The Lemelson-MIT Prize is an interesting hybrid of a research award, and its winners are just as interesting, demonstrating a combo of dazzling invention, social conscience, and support for careers of others like them.
That’s quite a demanding list of objectives, with the Portland-based Lemelson Foundation really getting its money’s worth in terms of cascading positive effects. Then again, Lemelson is giving a half-million dollars to the person who fits the bill each year, with the contest administered by MIT.
That sought-after mix of research, education, and social impact is exemplified by the latest winner, Ramesh Raskar of MIT.
For starters, there’s Raskar’s scary-smart work in imaging at the Camera Culture Research Group of the MIT Media Lab. He co-invented Femto-photography, otherwise known as a camera that captures images so fast it can see around corners. Oh, and there’s the other imaging system that can read text through stacked pages, potentially reading a book without opening it—a co-author on the paper says, “It’s actually kind of scary.”
Raskar also works on tech to improve eye-care in remote locations, developing new screening techniques that include a snap-on tool allowing a mobile device to test vision, currently in use in the United States, Brazil, and India.
But the clincher for the award had to have been his work to empower other inventors to solve social problems collaboratively. Raskar is behind a group approach to invention called REDX, a platform that gathers researchers from several fields, along with institutions and corporate partners, to hash out solutions to pressing global problems.
There are now REDX labs, and spinoff REDX Clubs that receive training and can apply for funding, all over the world. The clubs hold build-a-thons that identify problems, come up with solutions, and then share what they find on an open platform.

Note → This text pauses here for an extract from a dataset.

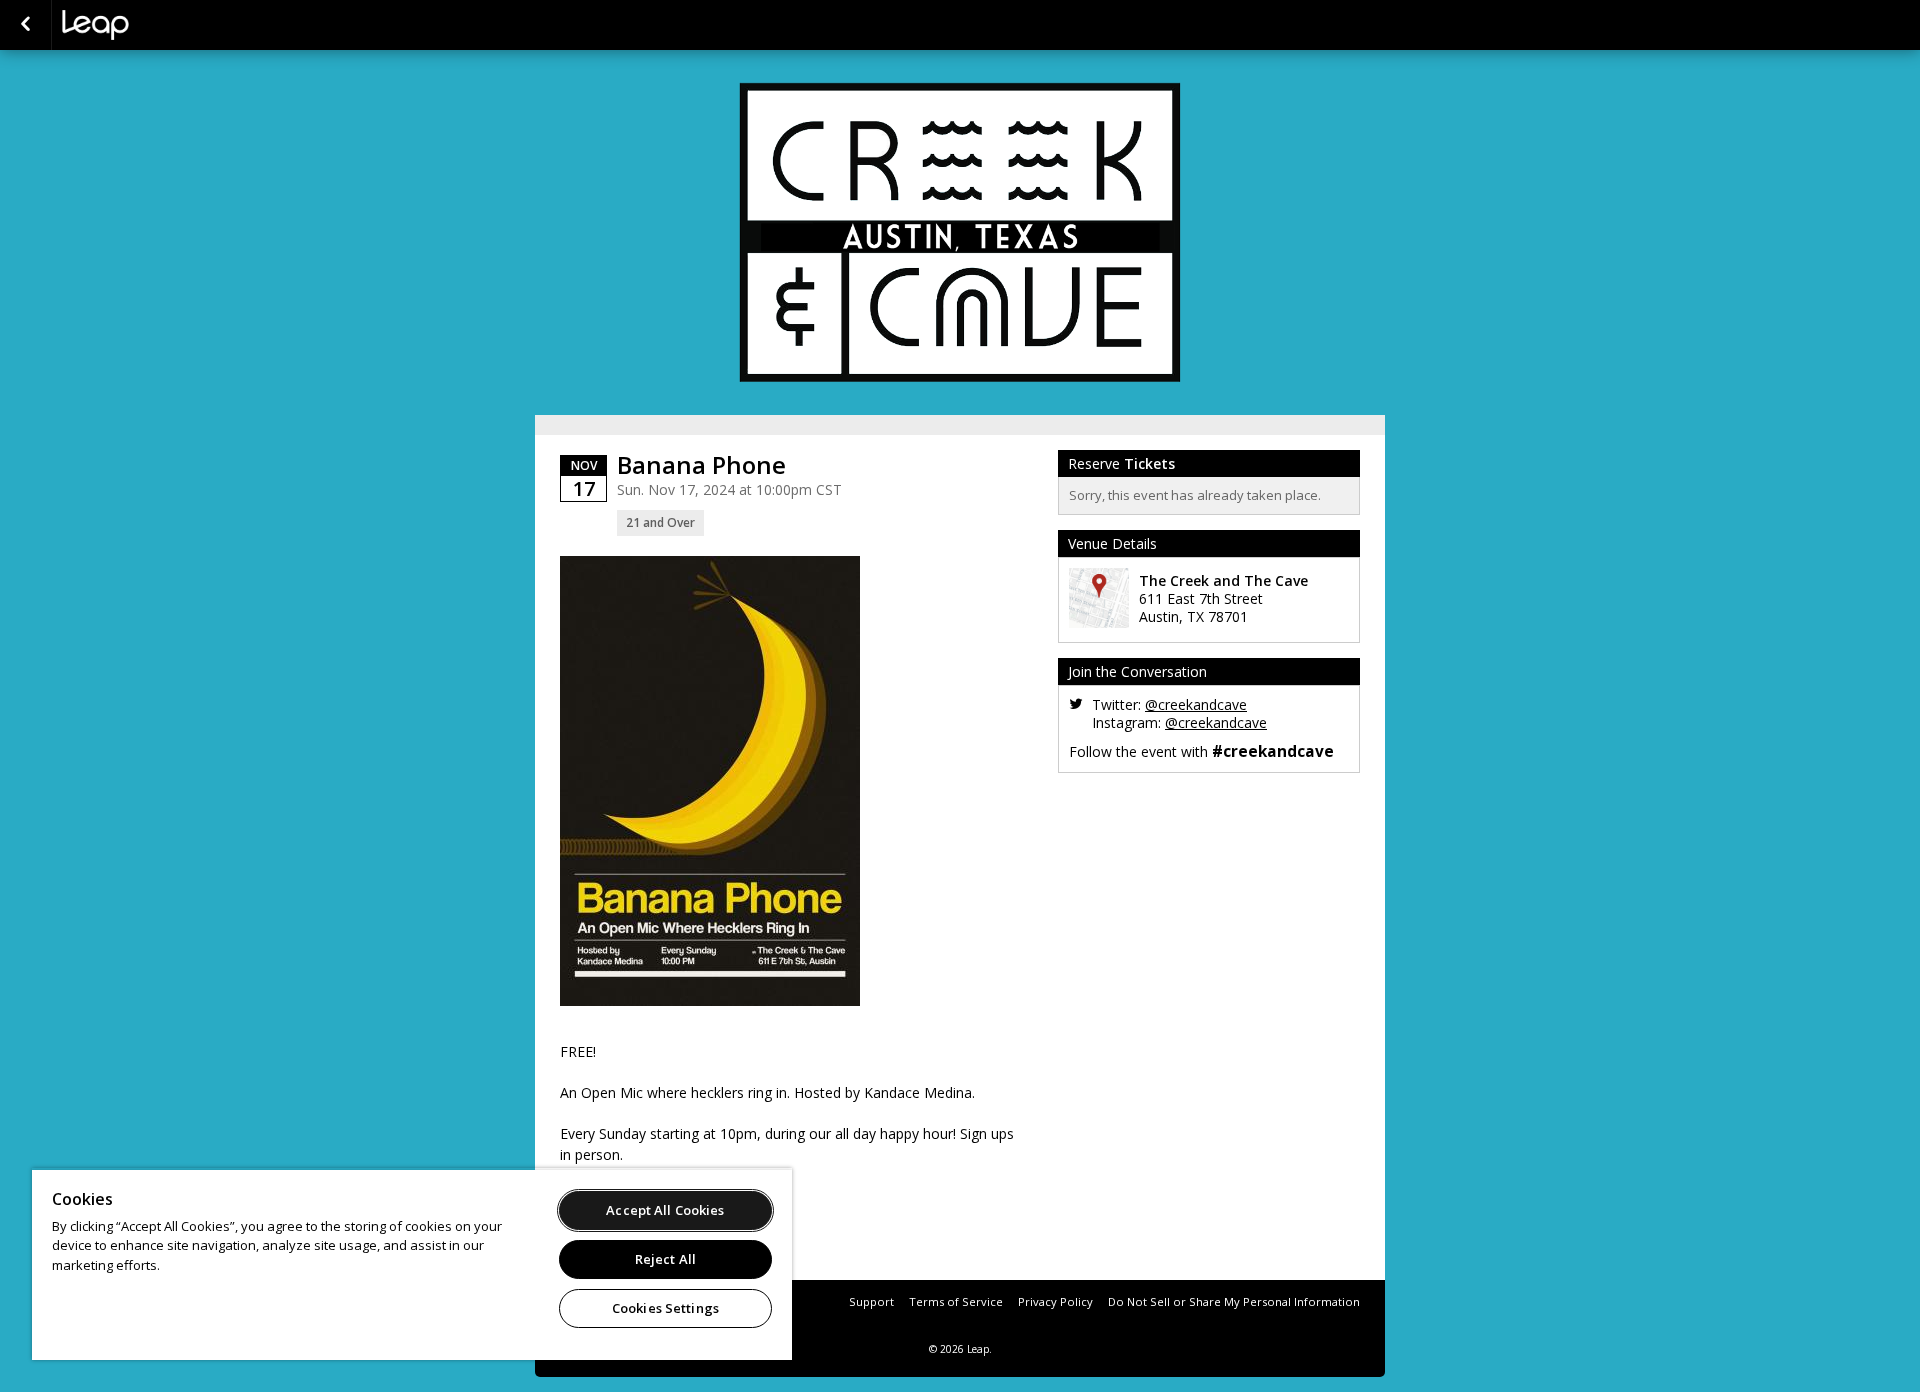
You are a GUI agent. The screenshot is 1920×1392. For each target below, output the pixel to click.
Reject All (665, 1259)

Raskar is investing a portion of the $500,000 Lemelson-MIT Prize to support the effort.
It’s that ripple effect of support for other inventors that hits the target for the Lemelson program. The foundation aims to back inventors and invention-based businesses, and inspire young or emerging inventors to solve problems. Note that there’s also a Lemelson-MIT Student Prize for undergrads and grad students.
One thing that’s fascinating about this prize, and work like Raskar’s that it supports, is that they have a lot in common with Silicon Valley tech accelerators, trying to push ideas to market or otherwise put them to use. But there’s that underlying educational and social impact goal that grounds the effort, envisioning a world where tech breakthroughs really do follow the legendary credo: “Don’t be evil.”